-------- PROVIDED MATERIAL --------

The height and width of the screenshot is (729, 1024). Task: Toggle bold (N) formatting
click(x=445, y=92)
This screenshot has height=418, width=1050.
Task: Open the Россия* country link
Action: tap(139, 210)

--------

_YOUR GOAL_: Please lay out every line of the rows above as a JSON list of strings, one string per line, with blank lines left out.

_WRITTEN ANSWER_:
[
  "The height and width of the screenshot is (729, 1024). Task: Toggle bold (N) formatting",
  "click(x=445, y=92)",
  "This screenshot has height=418, width=1050.",
  "Task: Open the Россия* country link",
  "Action: tap(139, 210)"
]